◆ **TO DO**: Transcribe every line of the entries exactly.

^^^^

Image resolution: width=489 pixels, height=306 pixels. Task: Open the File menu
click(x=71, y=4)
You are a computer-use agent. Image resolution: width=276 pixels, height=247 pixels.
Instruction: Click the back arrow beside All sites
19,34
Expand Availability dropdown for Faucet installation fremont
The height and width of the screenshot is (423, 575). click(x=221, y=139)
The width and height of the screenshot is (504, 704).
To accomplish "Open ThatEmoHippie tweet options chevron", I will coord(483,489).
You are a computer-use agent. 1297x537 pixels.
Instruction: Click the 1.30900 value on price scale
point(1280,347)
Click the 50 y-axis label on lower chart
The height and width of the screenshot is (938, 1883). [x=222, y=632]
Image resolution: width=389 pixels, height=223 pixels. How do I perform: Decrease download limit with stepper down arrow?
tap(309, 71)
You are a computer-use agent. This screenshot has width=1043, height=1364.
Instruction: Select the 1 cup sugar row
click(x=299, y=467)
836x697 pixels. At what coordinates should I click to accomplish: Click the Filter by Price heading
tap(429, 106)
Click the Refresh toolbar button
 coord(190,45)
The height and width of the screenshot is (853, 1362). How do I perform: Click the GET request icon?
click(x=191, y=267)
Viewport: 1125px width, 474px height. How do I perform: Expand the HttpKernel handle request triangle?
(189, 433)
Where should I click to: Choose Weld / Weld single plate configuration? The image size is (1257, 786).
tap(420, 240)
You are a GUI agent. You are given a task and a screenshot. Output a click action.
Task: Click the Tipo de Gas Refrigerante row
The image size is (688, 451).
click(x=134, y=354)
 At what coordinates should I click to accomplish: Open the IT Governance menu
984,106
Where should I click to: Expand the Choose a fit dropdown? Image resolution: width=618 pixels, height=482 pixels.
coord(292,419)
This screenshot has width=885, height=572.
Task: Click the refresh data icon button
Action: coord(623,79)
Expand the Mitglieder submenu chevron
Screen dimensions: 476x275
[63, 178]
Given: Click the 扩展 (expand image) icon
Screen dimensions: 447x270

^^^^

◆ **TASK OUTPUT**:
Image resolution: width=489 pixels, height=306 pixels. Task: Open the File menu
click(x=71, y=4)
You are a computer-use agent. Image resolution: width=276 pixels, height=247 pixels.
Instruction: Click the back arrow beside All sites
19,34
Expand Availability dropdown for Faucet installation fremont
The height and width of the screenshot is (423, 575). click(x=221, y=139)
The width and height of the screenshot is (504, 704).
To accomplish "Open ThatEmoHippie tweet options chevron", I will coord(483,489).
You are a computer-use agent. 1297x537 pixels.
Instruction: Click the 1.30900 value on price scale
point(1280,347)
Click the 50 y-axis label on lower chart
The height and width of the screenshot is (938, 1883). [x=222, y=632]
Image resolution: width=389 pixels, height=223 pixels. How do I perform: Decrease download limit with stepper down arrow?
tap(309, 71)
You are a computer-use agent. This screenshot has width=1043, height=1364.
Instruction: Select the 1 cup sugar row
click(x=299, y=467)
836x697 pixels. At what coordinates should I click to accomplish: Click the Filter by Price heading
tap(429, 106)
Click the Refresh toolbar button
 coord(190,45)
The height and width of the screenshot is (853, 1362). How do I perform: Click the GET request icon?
click(x=191, y=267)
Viewport: 1125px width, 474px height. How do I perform: Expand the HttpKernel handle request triangle?
(189, 433)
Where should I click to: Choose Weld / Weld single plate configuration? The image size is (1257, 786).
tap(420, 240)
You are a GUI agent. You are given a task and a screenshot. Output a click action.
Task: Click the Tipo de Gas Refrigerante row
The image size is (688, 451).
click(x=134, y=354)
 At what coordinates should I click to accomplish: Open the IT Governance menu
984,106
Where should I click to: Expand the Choose a fit dropdown? Image resolution: width=618 pixels, height=482 pixels.
coord(292,419)
This screenshot has width=885, height=572.
Task: Click the refresh data icon button
Action: coord(623,79)
Expand the Mitglieder submenu chevron
Screen dimensions: 476x275
[63, 178]
Given: Click the 扩展 (expand image) icon
Screen dimensions: 447x270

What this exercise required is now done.